■ TASK DESCRIPTION ■
Your answer should hold exactly the lines below from the line with "Where should I" through the line with "Image resolution: width=720", both included, and no pictures at all.

┄┄┄┄┄┄┄┄┄┄

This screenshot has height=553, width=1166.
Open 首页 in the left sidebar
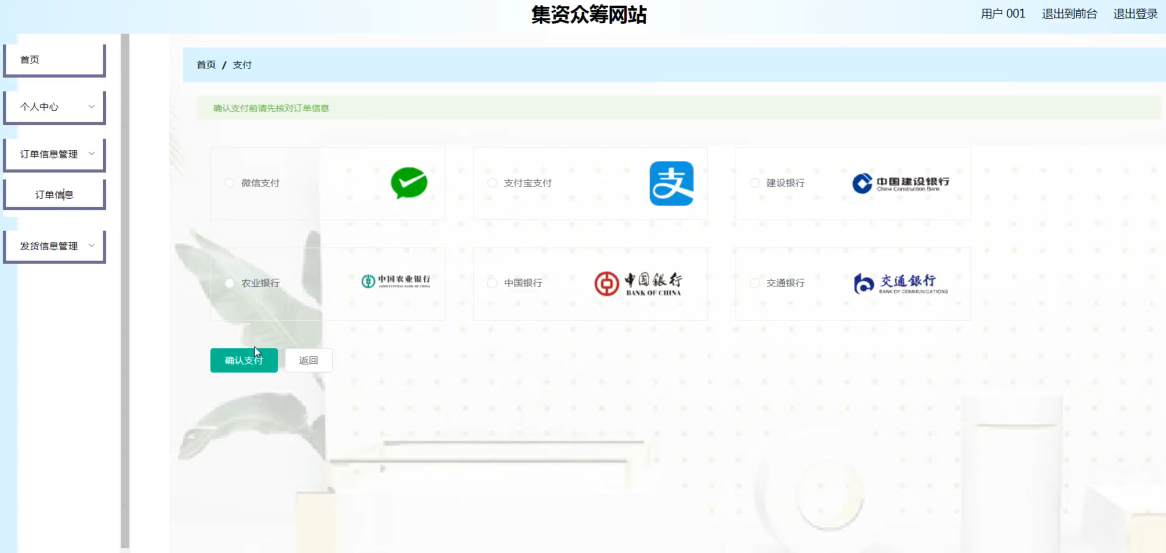[55, 60]
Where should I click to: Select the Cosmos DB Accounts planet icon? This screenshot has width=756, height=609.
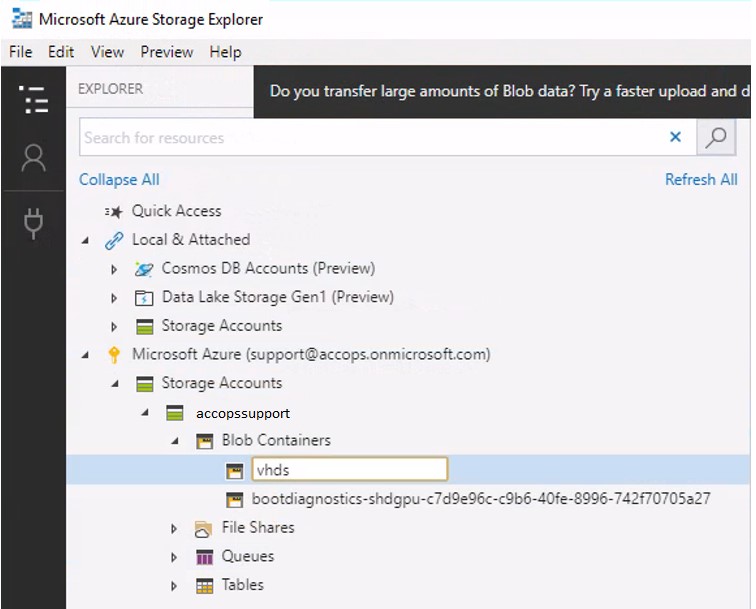pos(144,269)

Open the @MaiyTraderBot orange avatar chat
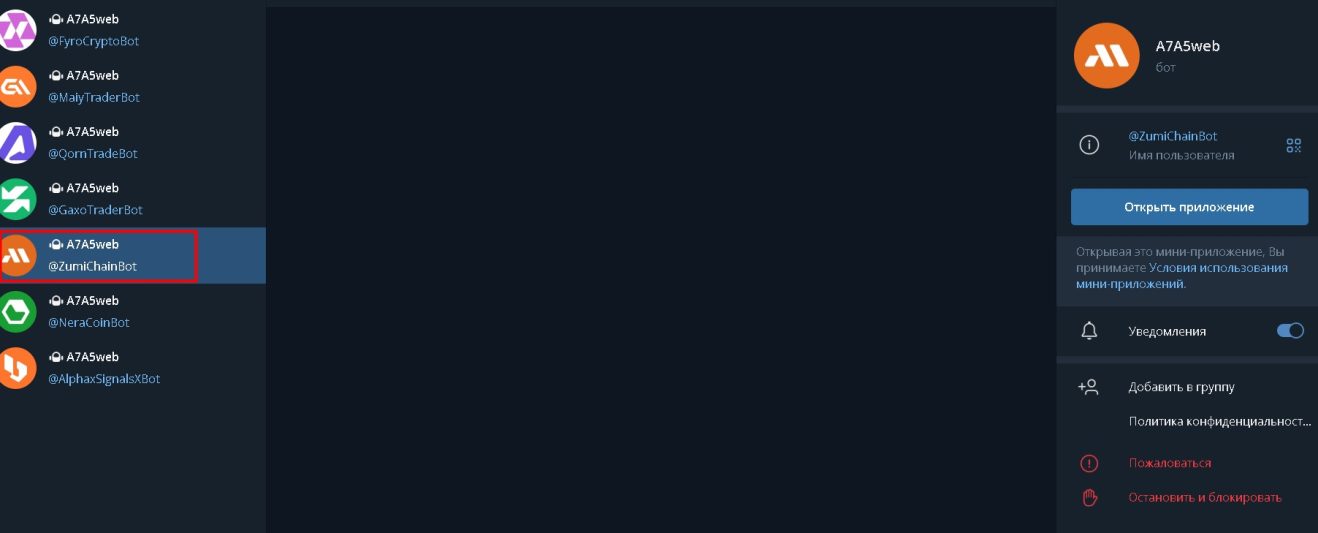coord(17,87)
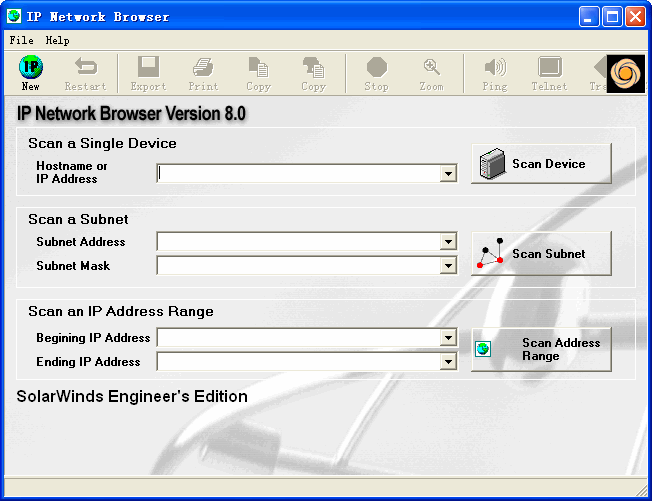
Task: Open the Help menu
Action: click(58, 40)
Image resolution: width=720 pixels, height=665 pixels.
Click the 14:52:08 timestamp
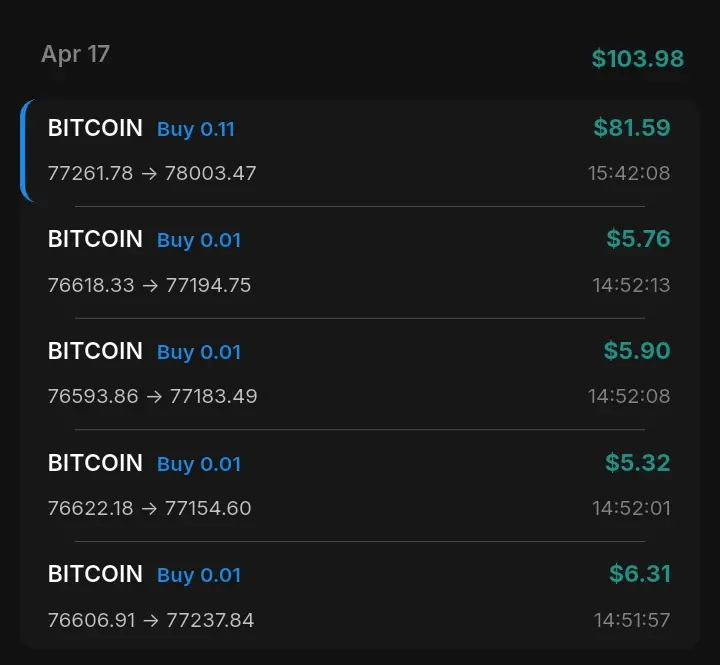pyautogui.click(x=629, y=396)
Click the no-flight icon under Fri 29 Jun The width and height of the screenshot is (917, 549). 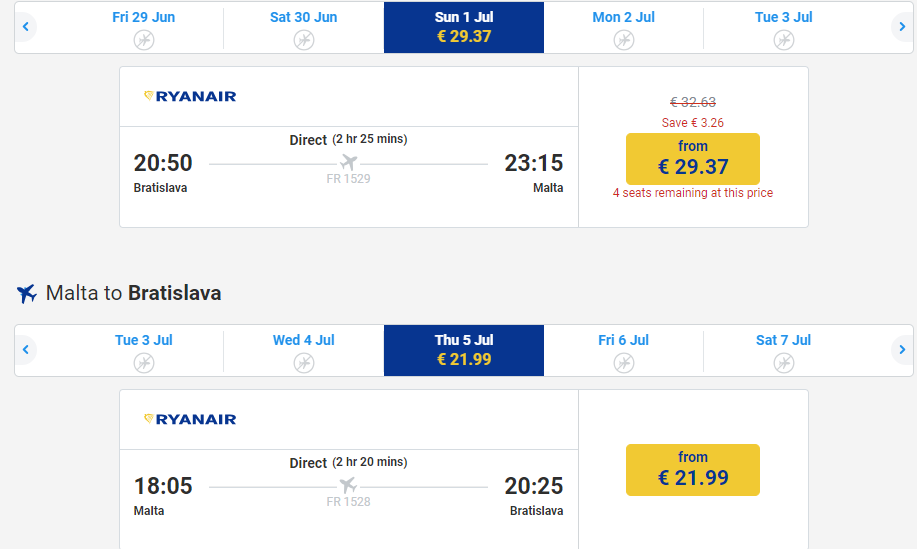(144, 40)
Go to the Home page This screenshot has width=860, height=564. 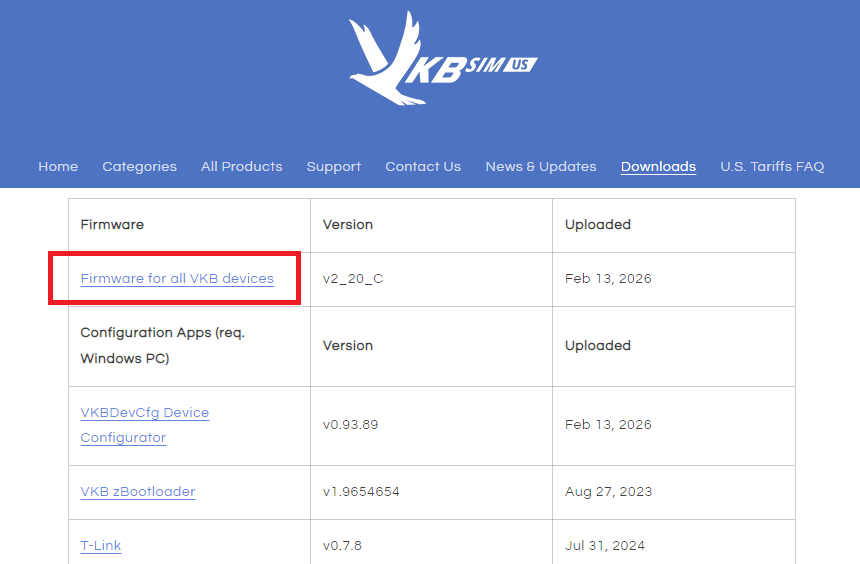click(x=58, y=167)
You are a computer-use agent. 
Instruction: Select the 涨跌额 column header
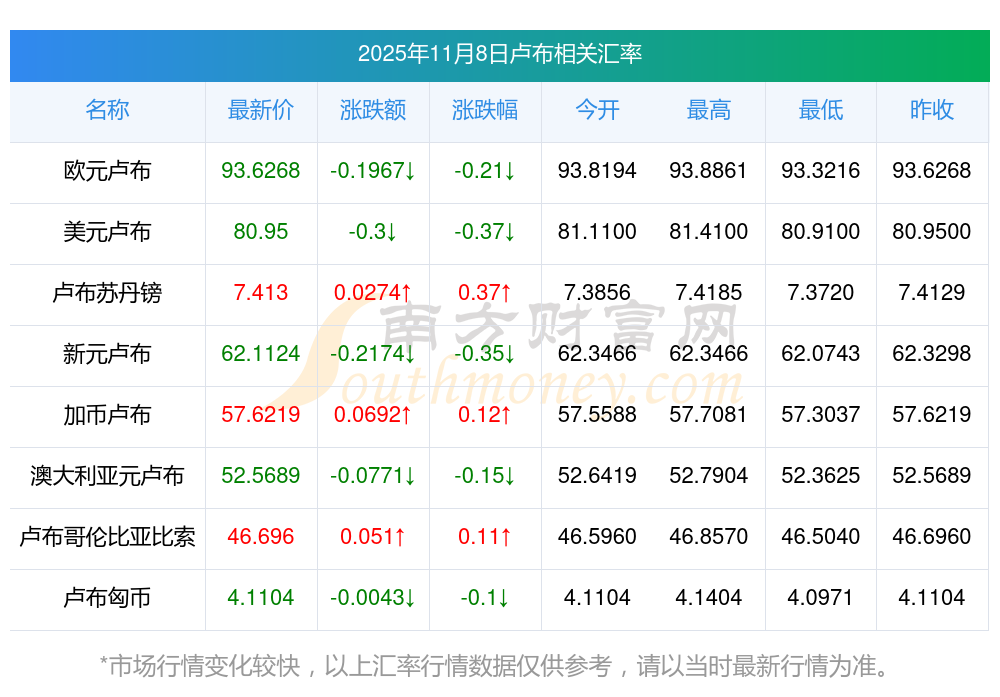pos(373,110)
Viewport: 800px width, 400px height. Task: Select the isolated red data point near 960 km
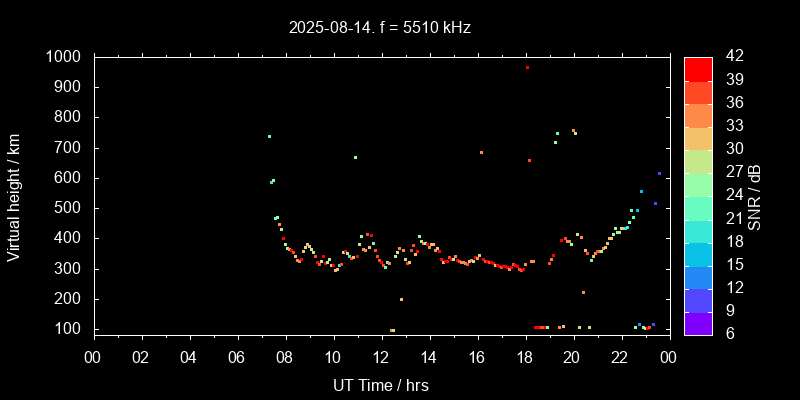(x=527, y=68)
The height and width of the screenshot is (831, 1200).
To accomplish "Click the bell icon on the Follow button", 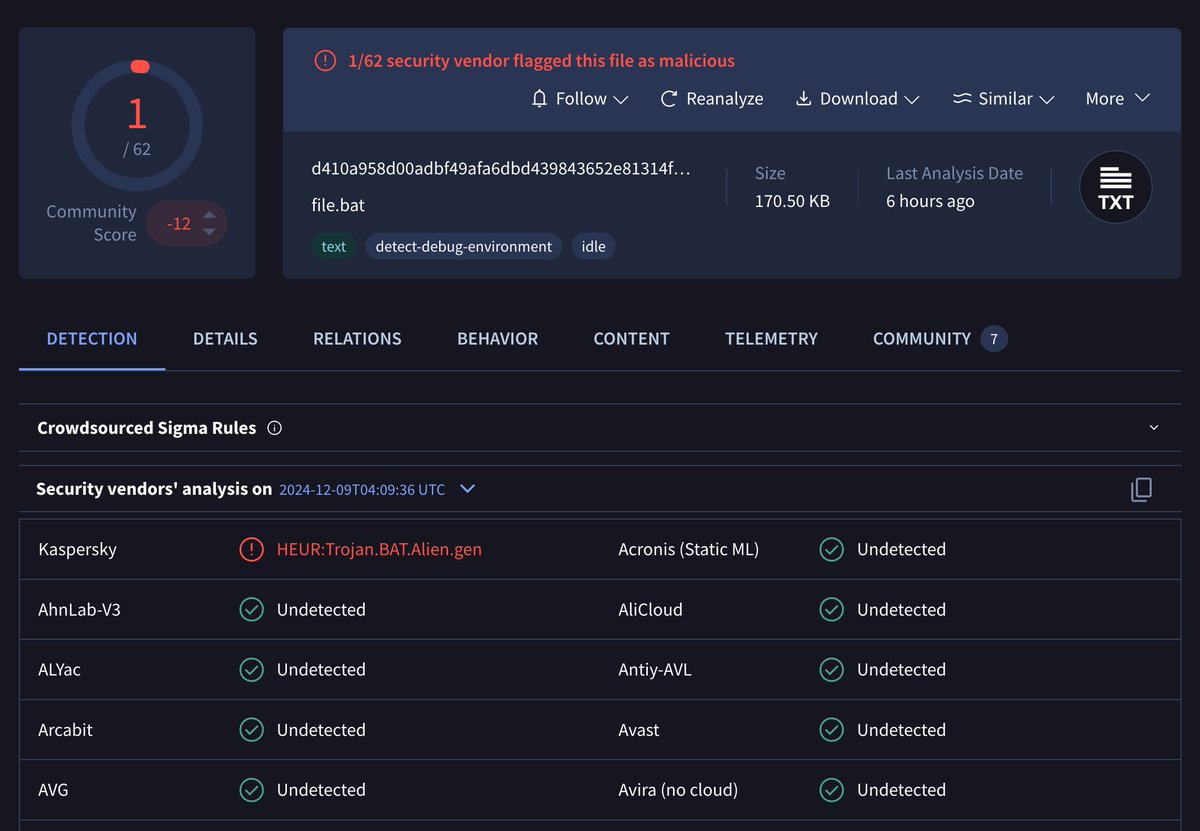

┄┄┄┄┄┄┄┄┄┄

■ ANSWER BELOW ■
Where should I click to: Select the Cosmos DB Accounts planet icon? This screenshot has width=756, height=609.
pos(144,269)

Open the @MaiyTraderBot orange avatar chat
coord(17,87)
Task: Open the Help menu
Action: click(58, 40)
Image resolution: width=720 pixels, height=665 pixels.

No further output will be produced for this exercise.